Required work -
(1) In the excerpt on inter-frequency RRM measurements, how long is the frequency gap period often?
(2) Condense the paragraph beginning "During these measurement gaps 1024" from the excerpt on inter-frequency RRM measurements into a short bulleted list that keeps its main facts.

Given text -

==============================

During these measurement gaps 1024, the UE redirects its single RF chain to switch reception from the frequency range of carrier 1 to the frequency range of carrier 2 in order to receive and measure SSB 1022 for inter-frequency RRM measurements. The frequency range of carrier 2 may be a different frequency band from carrier 1, or a different channel within the same band as carrier 1. The need to periodically switch the RF chain reception between carrier 1 and carrier 2 to measure the target SSB 1022, along with stopping receive operations during the gaps 1024, interrupts active communication. The frequency gap also complicates scheduling at the gNB and the network, since the UE cannot be scheduled for uplink transmissions or downlink transmissions during the frequency gap period. The frequency gap period can be a relatively long period, often around 5 to 6 milliseconds.

In the enhanced approach 1020 using NFG/NCSG, the UE 106 is equipped with a second RF chain (e.g., RF2), in addition to RF1. By using one RF chain for receiving the serving cell using carrier 1 and another dedicated RF chain for receiving the inter-frequency signal using carrier 2, the UE can perform inter-frequency RRM measurements of the target SSB without the use of measurement gaps that would interrupt the serving cell communication and complicate NW scheduling. For inter-frequency RRM measurements, the UE 106 is configured to receive and measure the target SSB 1022 transmitted on target frequency carrier 2, while still communicating with the serving cell on carrier 1. With NFG/NCSG, the UE can achieve this without measurement gaps. A “Potential Interruption: RF 1 ON” 1024 depicts the RF1 remaining continuously configured to receive on carrier 1 for serving cell communication. That is, the RF1 remains continuously configured to receive on the carrier 1 frequency for serving cell communication, as shown by “Potential Interruption: RF 1 ON 1024”. In one example, carrier 1 reception by the first RF chain RF1 for the serving cell can be ongoing without any scheduled interruptions or gaps by the gNB or NW. In another embodiment, RF1 can be dynamically reconfigured during the measurement intervals to switch its reception to carrier 2 to receive and measure the SSB 1022, as depicted by “Potential Interruption: RF 1 OFF 1026”. That is, the “Potential Interruption: RF 1 OFF” 1026 depicts RF1 also switching to receive on carrier 2 during the measurement intervals to receive and measure the target SSB 1022 without interrupting communication on carrier 1. By using NFG/NCSG, no measurement gaps are needed and the UE 106 can receive both carriers 1 and 2 to maintain serving cell communication and perform inter-frequency RRM measurements. The UE can indicate this NFG/NCSG gapless measurement capability to the network using radio resource control (RRC) signaling. This will be discussed more fully in the proceeding paragraphs.

==============================

Given material -
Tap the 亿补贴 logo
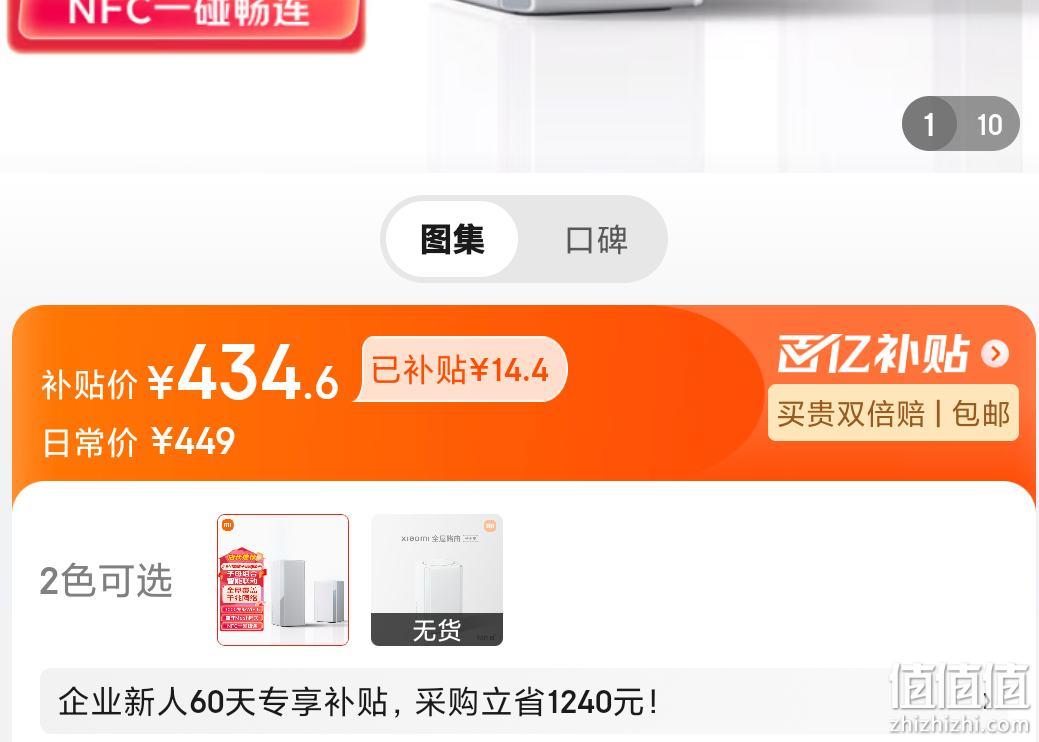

==============================

Answers to the tasks -
(1) Around 5 to 6 milliseconds.

(2)
- During measurement gaps 1024, the UE switches its single RF chain from carrier 1 to carrier 2 to receive and measure SSB 1022 for inter-frequency RRM measurements.
- Carrier 2 may be in a different band from carrier 1 or on a different channel in the same band.
- Switching between carriers and stopping reception during the gaps interrupts active communication.
- The gap complicates scheduling at the gNB and network, since the UE cannot be scheduled for uplink or downlink during it.
- The gap period is often around 5 to 6 milliseconds.